If health ministers, economists, administrators and managers can see no alternative, this must be because they are looking the other way. It stares them in the face. Medical care is indeed a productive system. Every encounter between health professionals and patients should have a product – greater mutual understanding of the nature of patients’ problems in the context of their personal life stories, on which joint decisions can be taken about clinical interventions. The most important variable in any health care system is less the quality of interventions themselves, than the quality of decisions to initiate them. These in turn depend on evidence brought both by patients and by health professionals, through which rational and appropriate joint decisions can be reached. At every point this evidence and these decisions relate not to engineering certainties, but to social and biological approximations and probabilities. Even the best guidelines for management of common clinical problems provide only a crude and usually obvious outline within which to make these complex judgements. Health care is, and will remain, an extremely labour-intensive industry, and why not? With fewer and fewer people required to make nearly all manufactured commodities, why not invest more people in health care, education, and other use-values which cannot be made into commodities, without fundamentally distorting and damaging their nature?

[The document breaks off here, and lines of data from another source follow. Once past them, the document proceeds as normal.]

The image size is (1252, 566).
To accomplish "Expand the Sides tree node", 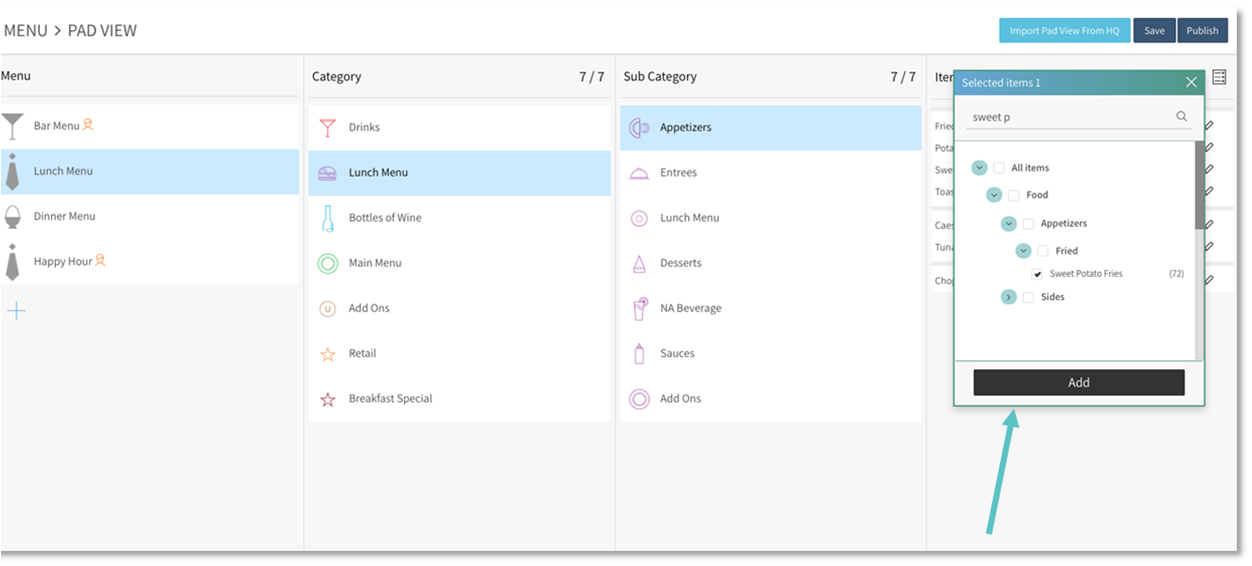I will [x=1008, y=297].
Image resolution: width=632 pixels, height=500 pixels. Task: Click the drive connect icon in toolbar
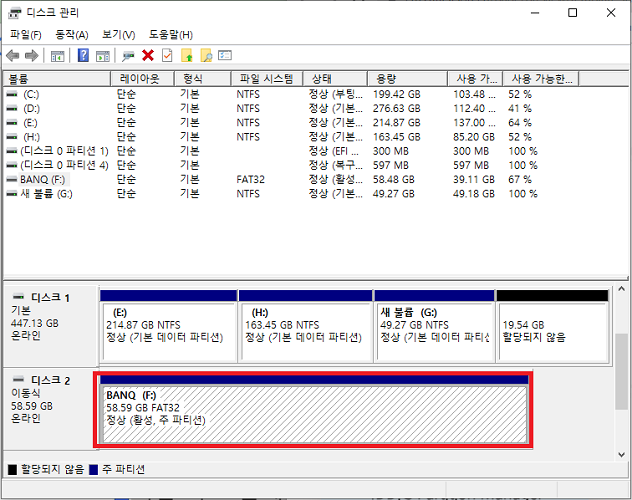coord(128,56)
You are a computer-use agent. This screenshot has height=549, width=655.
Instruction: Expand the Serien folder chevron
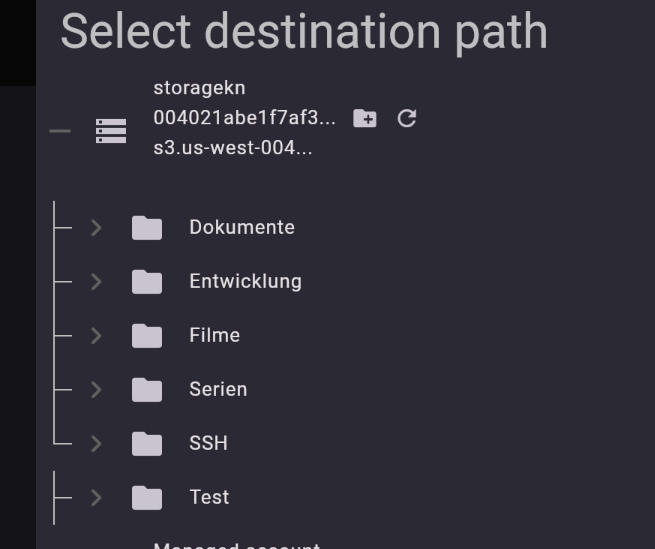coord(96,389)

In terms of health gain, industrialised care will not raise but depress productivity. The industrialised machine we are offered is clinically inefficient and socially destructive, and neither health professionals nor patients want it. Instead, doctors need to develop as socially responsible and accessible human biologists, and patients need to develop as citizen co-producers of health rather than consumers. Neither development can occur within the machinery of industrialised care. Health care and education are the principal growing points for an entirely new and different economy, based not on trade but on gift relationships, aiming not to maximise profit, but to meet human needs.
These gift relationships provide the main hopes we can still retain for a humane global future, resuming history as an ascent toward higher civilisation, rather than a decline to greed and brutality. In our local schools, hospitals and primary health care centres we already have the beginnings of these relationships, supported by local customs with deep roots. These can develop further only through initially local working alliances between patients and professionals, and between students and teachers. Unlike the Luddites, we can develop a clear and convincing vision of a more humane, more efficient, and more sustainable future, where we can use machines to meet human needs. These beginnings are sacred; let nobody sell them, nor take them away.